::: INPUT ROWS :::

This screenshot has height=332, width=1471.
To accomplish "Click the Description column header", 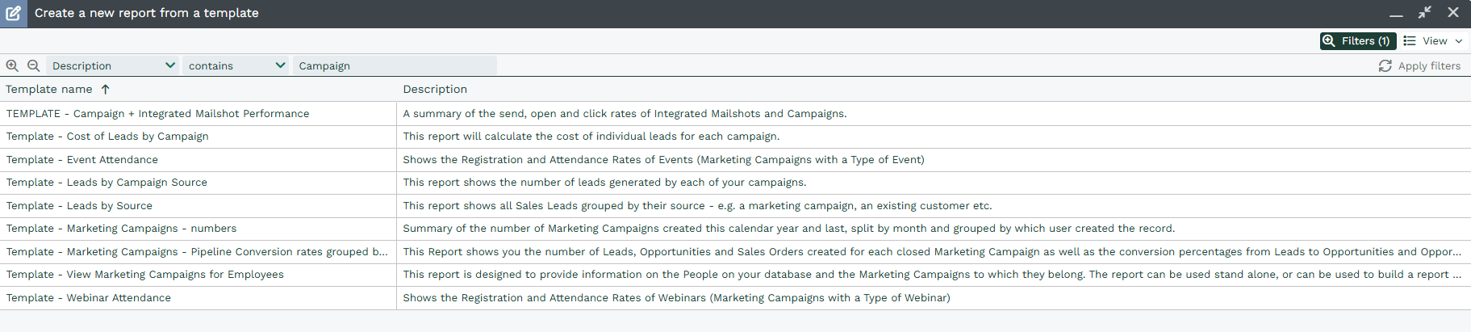I will 435,90.
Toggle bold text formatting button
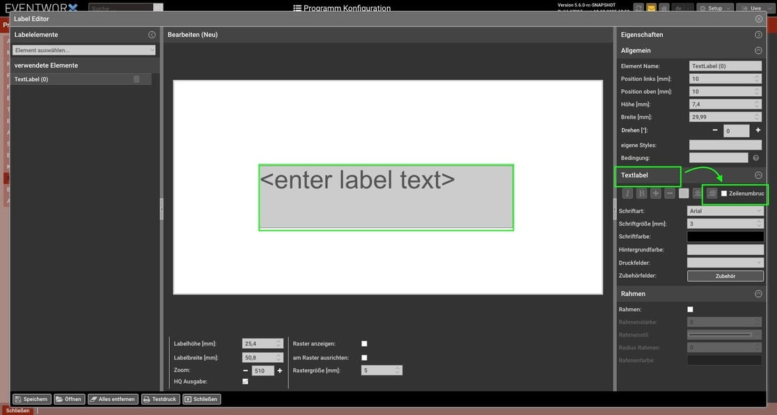The width and height of the screenshot is (777, 415). (641, 194)
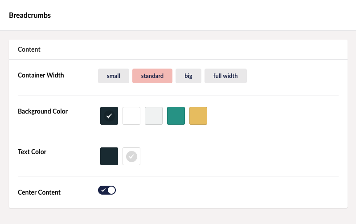Select the standard container width option
The width and height of the screenshot is (356, 224).
(x=152, y=76)
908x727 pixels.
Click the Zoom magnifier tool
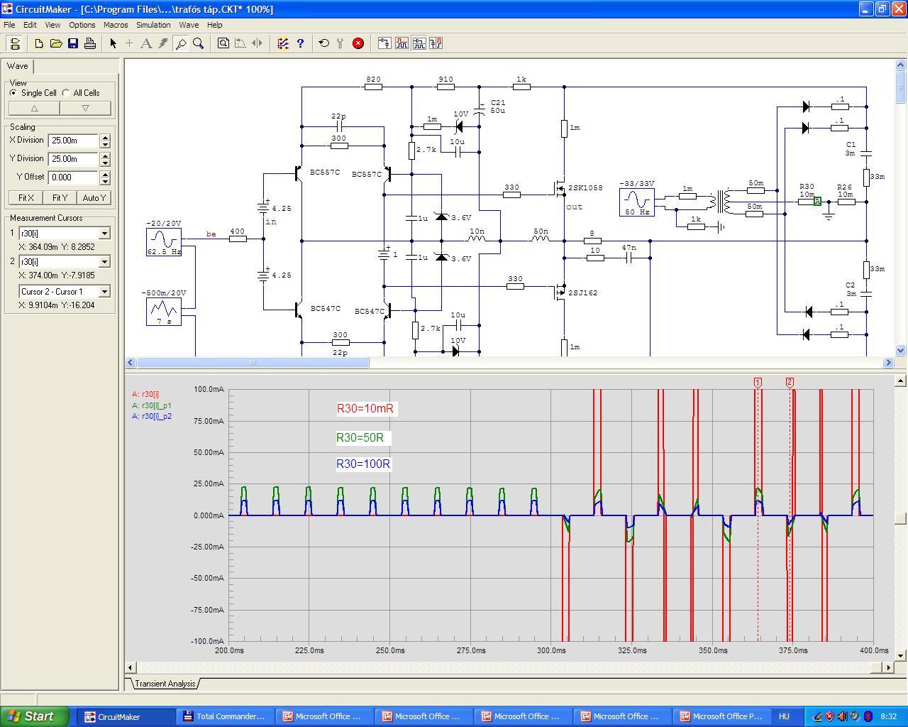(x=199, y=43)
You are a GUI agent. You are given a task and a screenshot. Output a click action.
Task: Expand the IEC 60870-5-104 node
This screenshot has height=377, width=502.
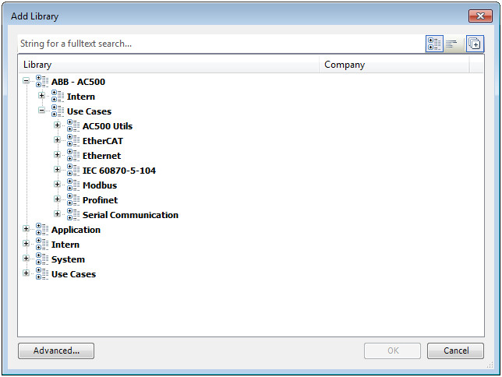58,171
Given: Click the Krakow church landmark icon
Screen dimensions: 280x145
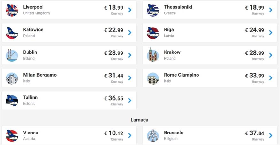Looking at the screenshot, I should [153, 55].
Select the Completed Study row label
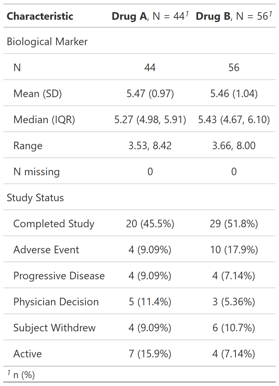This screenshot has height=386, width=279. click(54, 224)
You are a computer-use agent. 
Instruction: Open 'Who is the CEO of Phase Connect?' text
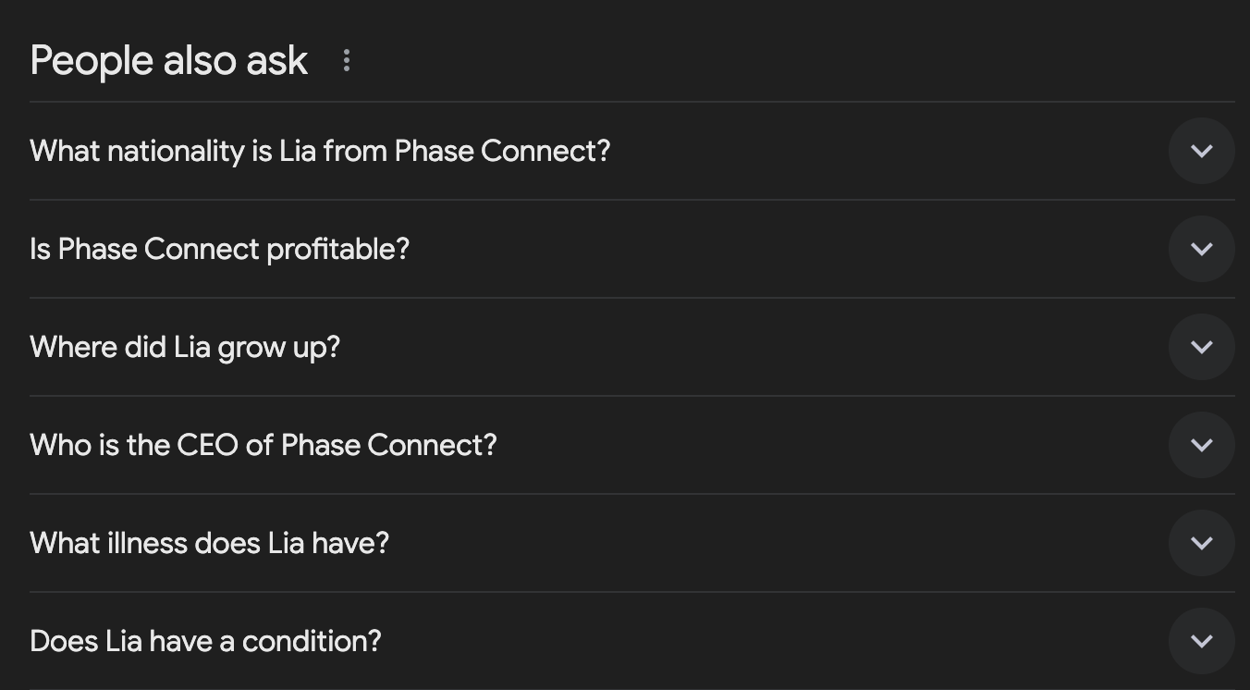(263, 445)
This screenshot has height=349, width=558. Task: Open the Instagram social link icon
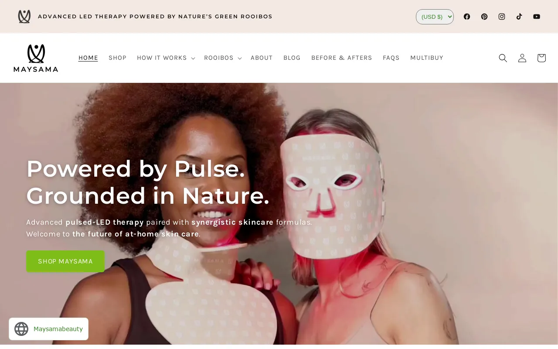click(x=502, y=17)
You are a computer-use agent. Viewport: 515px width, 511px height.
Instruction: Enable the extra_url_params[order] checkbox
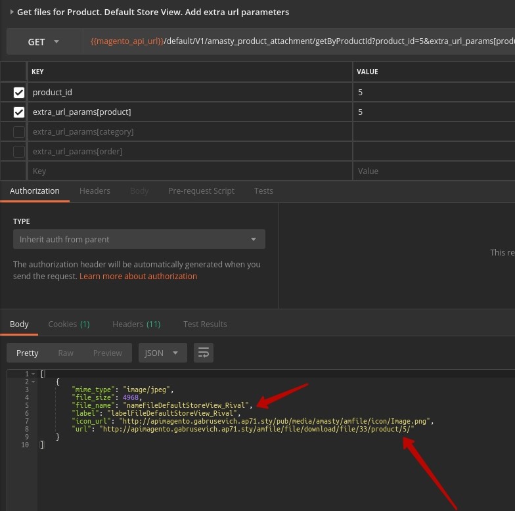19,152
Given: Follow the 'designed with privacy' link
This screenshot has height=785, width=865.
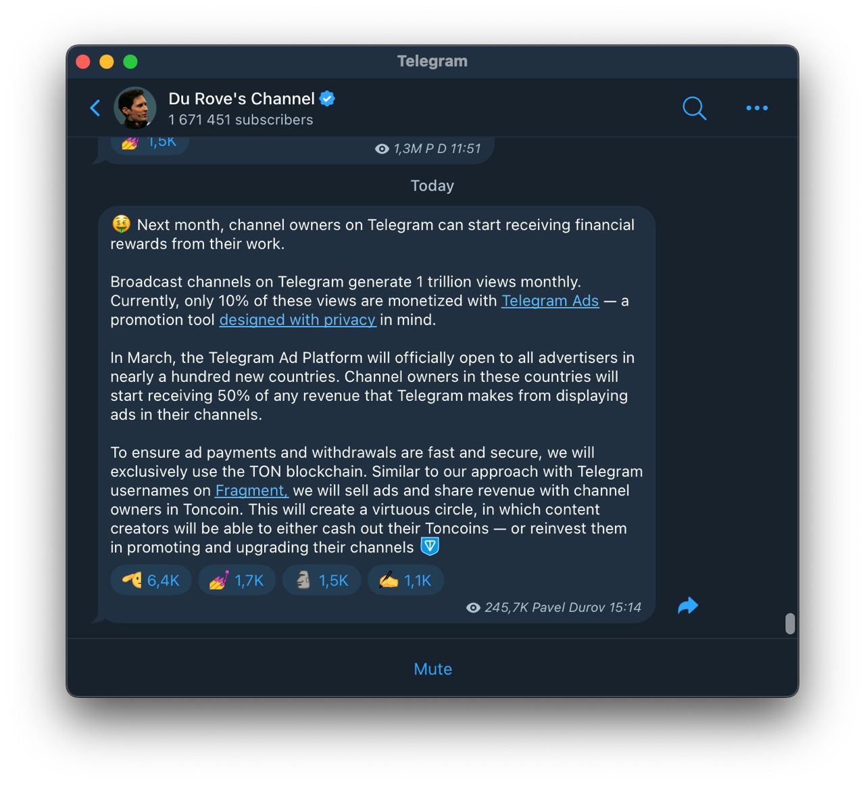Looking at the screenshot, I should (x=297, y=320).
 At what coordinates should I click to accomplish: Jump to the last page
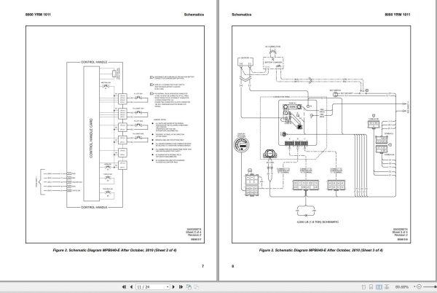181,286
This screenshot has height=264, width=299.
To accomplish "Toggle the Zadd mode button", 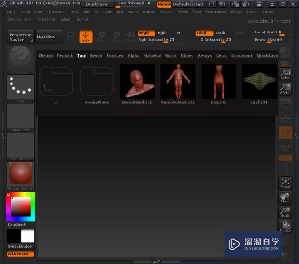I will 204,33.
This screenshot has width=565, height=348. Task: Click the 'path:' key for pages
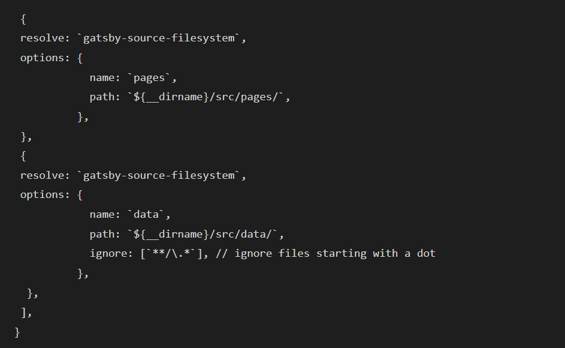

:::

§ REQUEST
Change "checkbox" to "toggle" in the data from the line with "You are a computer-use agent. Viewport: 515px" to the line with "Looking at the screenshot, I should (x=297, y=320).", and write those lines out again with nothing else altered. Leave the pictures out of your answer.

§ IN RESPONSE
You are a computer-use agent. Viewport: 515px width, 511px height.
Instruction: Enable the extra_url_params[order] toggle
19,152
Given: Follow the 'designed with privacy' link
This screenshot has height=785, width=865.
Looking at the screenshot, I should (x=297, y=320).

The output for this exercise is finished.